** WHAT IS REQUIRED **
Repeat the lines of the items starting with the line that contains "You are a computer-use agent. Viewport: 640px" and going on through the line that contains "pos(1681,663)", both included. Leave the pictures out of your answer.

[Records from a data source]
::::

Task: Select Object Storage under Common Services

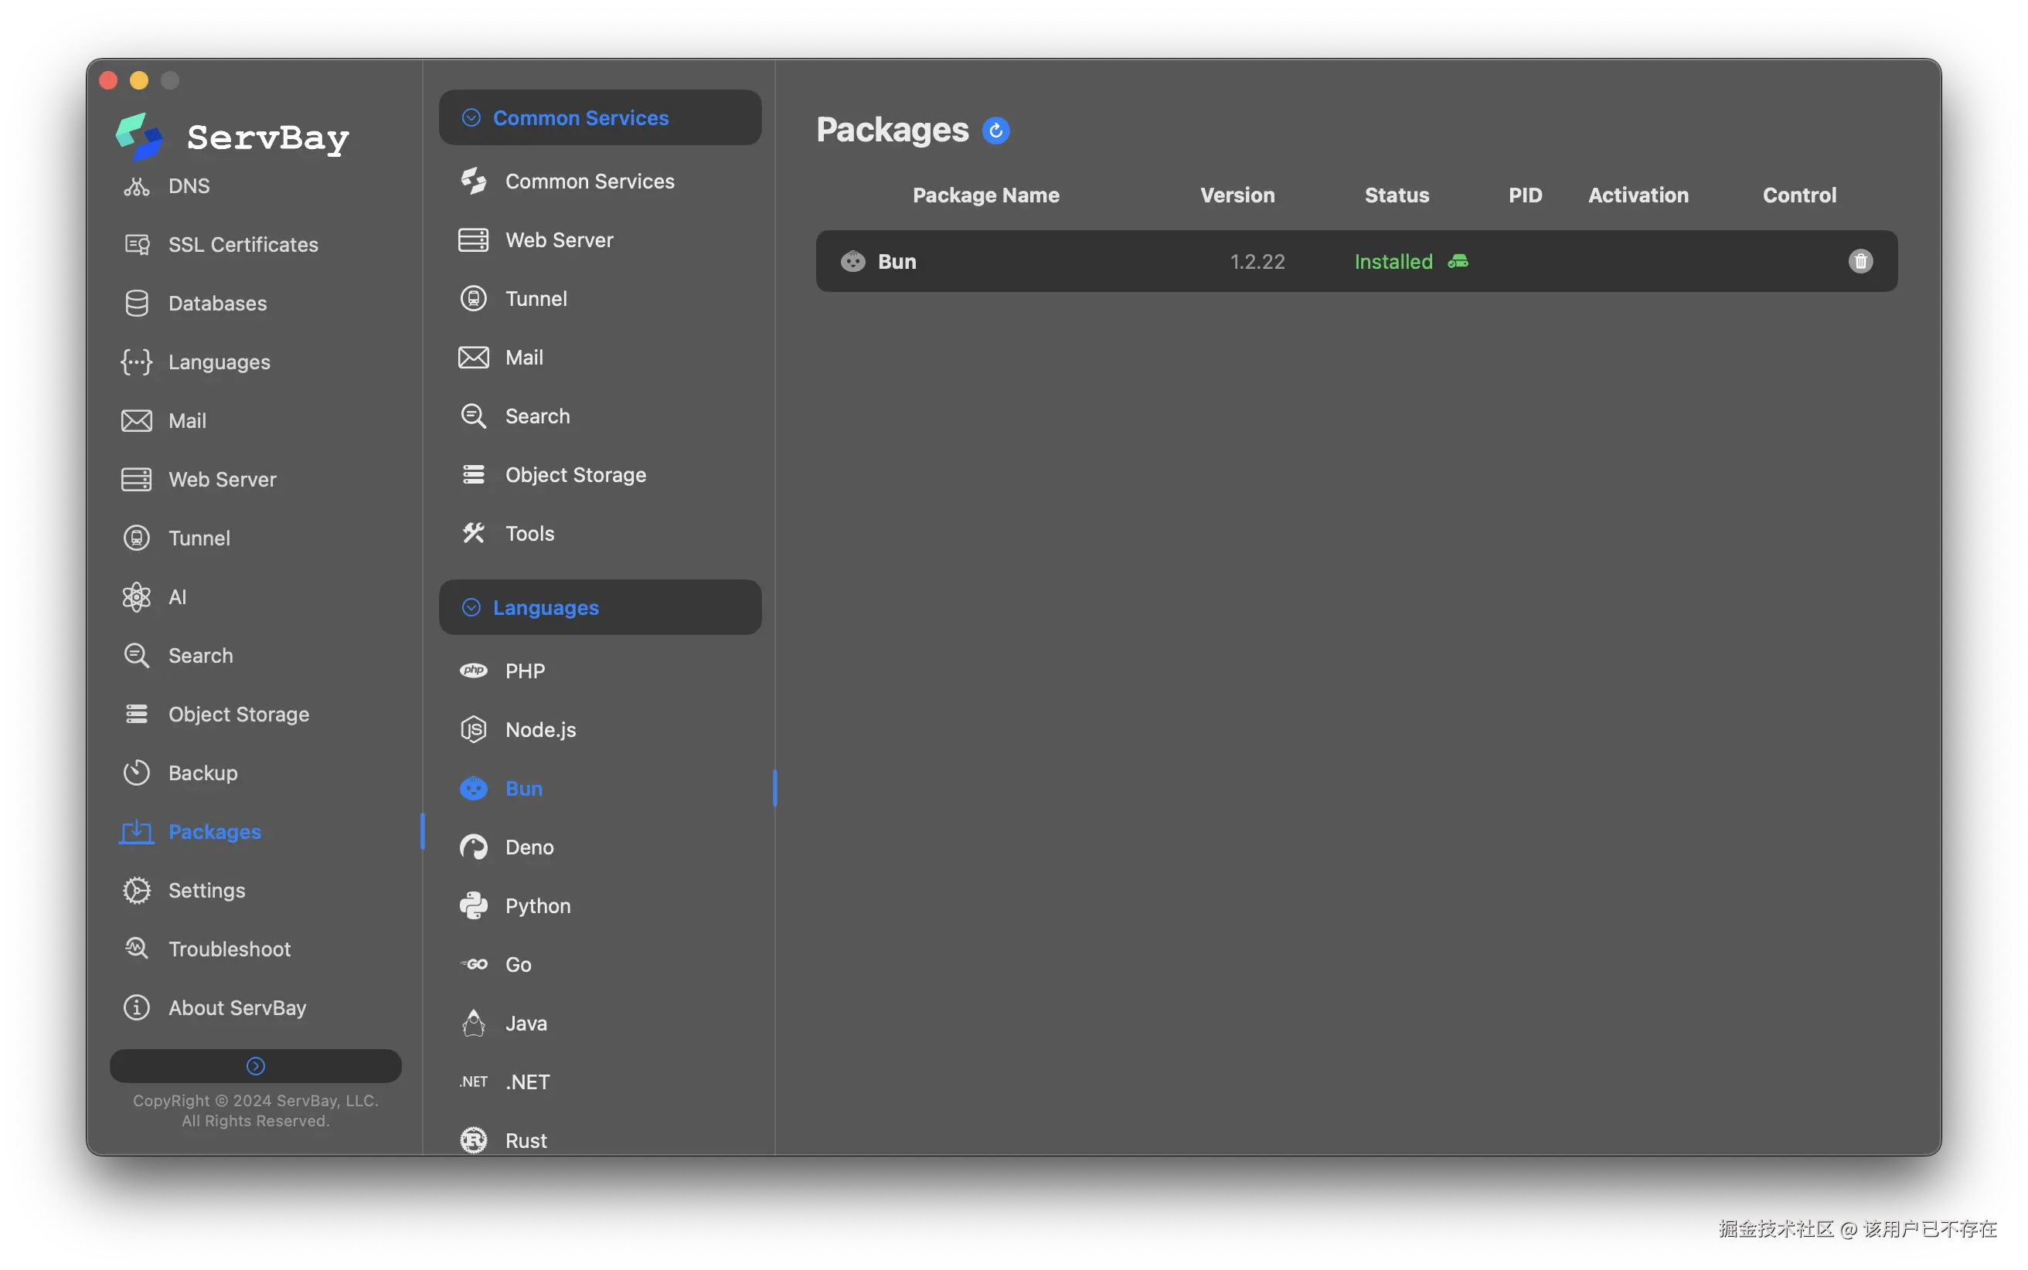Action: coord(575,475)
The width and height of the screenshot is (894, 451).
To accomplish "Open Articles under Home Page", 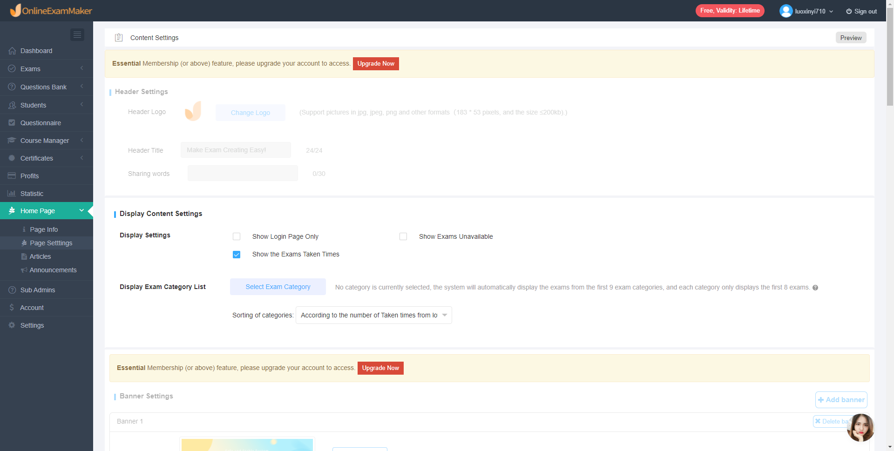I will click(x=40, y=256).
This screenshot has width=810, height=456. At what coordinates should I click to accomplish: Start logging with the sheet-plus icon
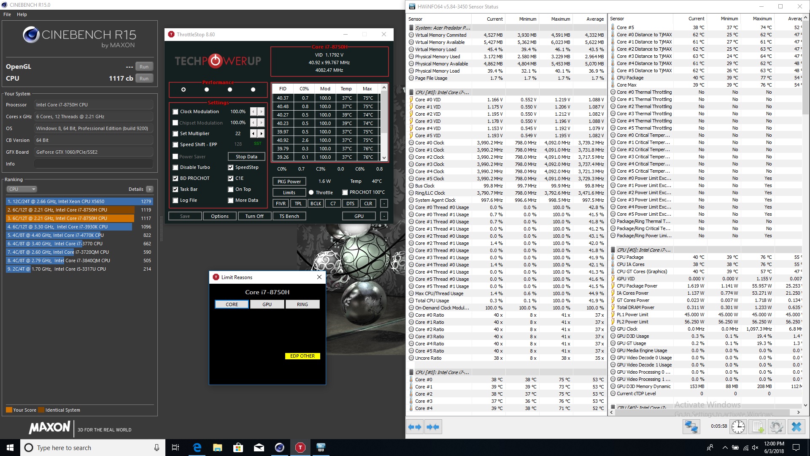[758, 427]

::::

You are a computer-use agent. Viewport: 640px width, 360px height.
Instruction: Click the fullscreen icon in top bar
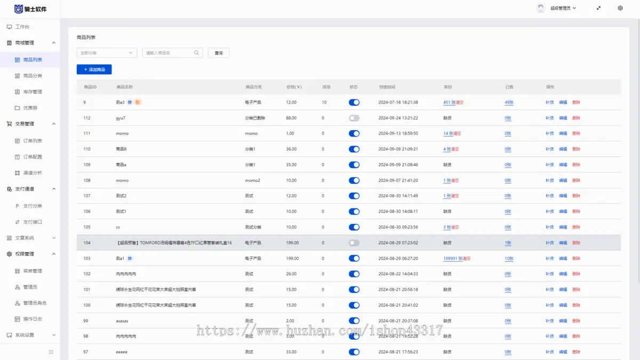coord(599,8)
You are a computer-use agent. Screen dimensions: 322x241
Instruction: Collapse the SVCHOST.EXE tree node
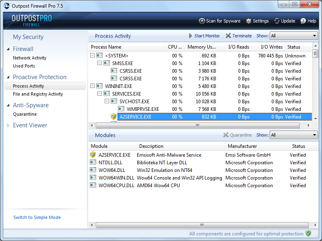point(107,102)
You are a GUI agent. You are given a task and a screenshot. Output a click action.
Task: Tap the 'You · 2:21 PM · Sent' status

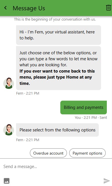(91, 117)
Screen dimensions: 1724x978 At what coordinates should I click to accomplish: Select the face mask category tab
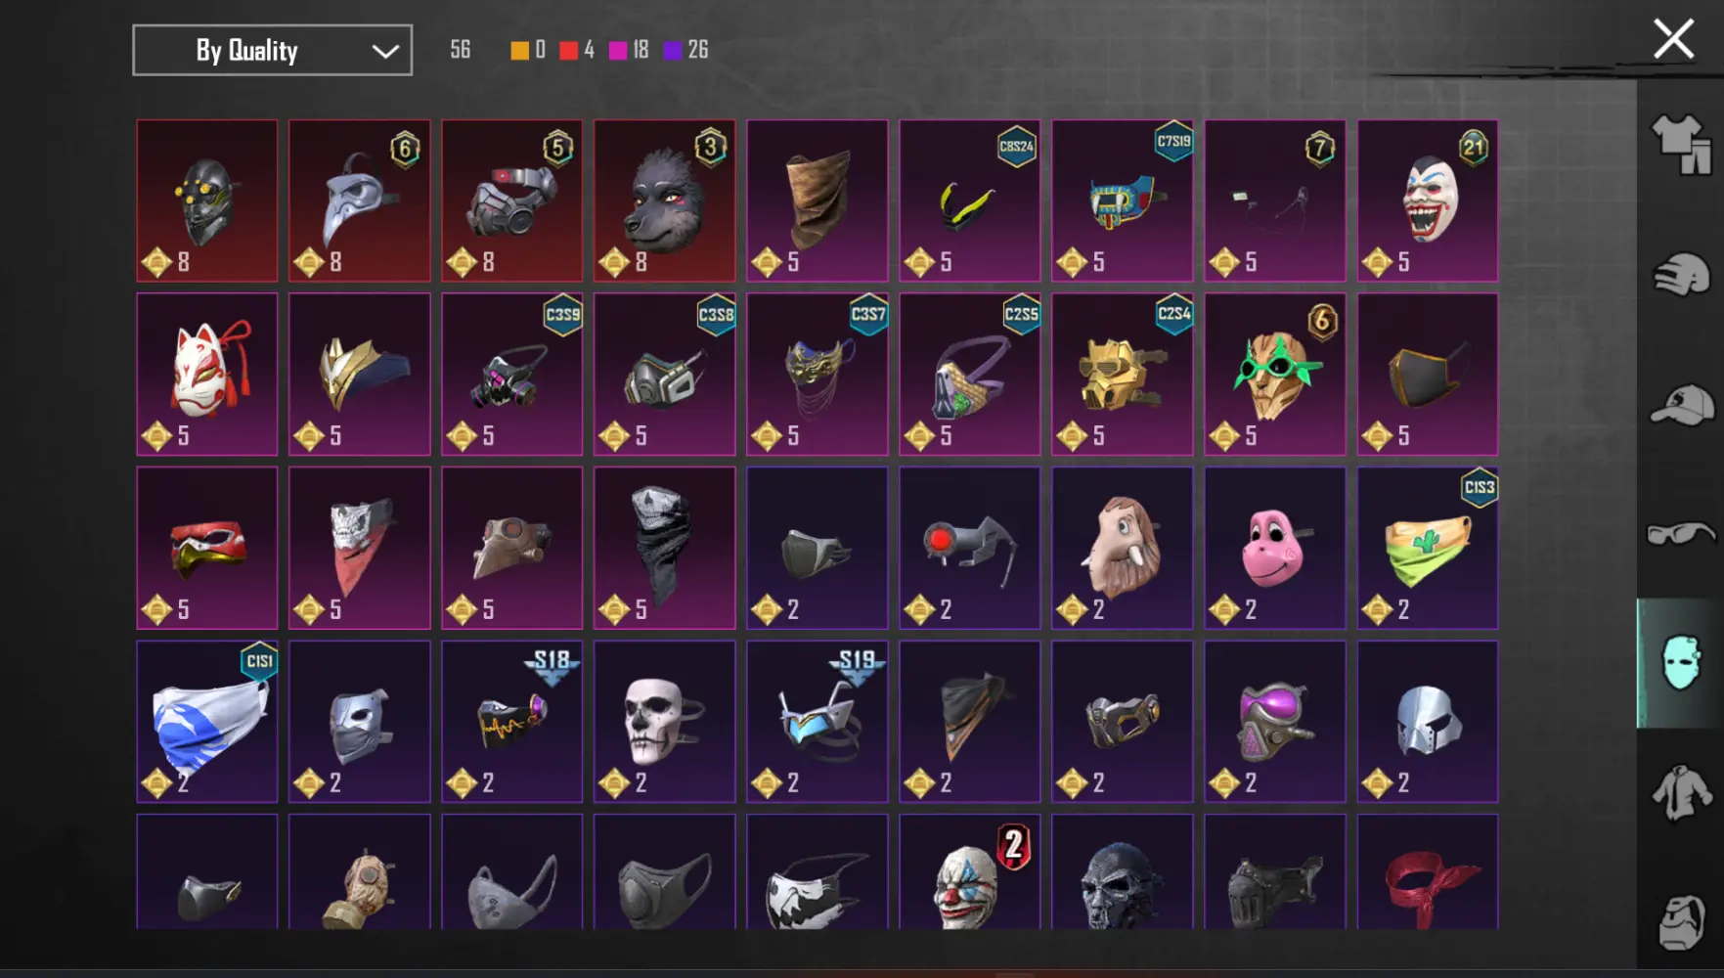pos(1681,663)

::::

** REPLY **
You are a computer-use agent. Viewport: 640px width, 360px height.
Instruction: Click the fullscreen icon in top bar
coord(599,8)
You are a computer-use agent. Screen dimensions: 322x241
Instruction: Collapse the SVCHOST.EXE tree node
point(107,102)
You are a GUI agent. You are given a task and a screenshot. Output a click action.
Task: Tap the 'You · 2:21 PM · Sent' status

(91, 117)
Screen dimensions: 1724x978 At what coordinates should I click to accomplish: Select the face mask category tab
pos(1681,663)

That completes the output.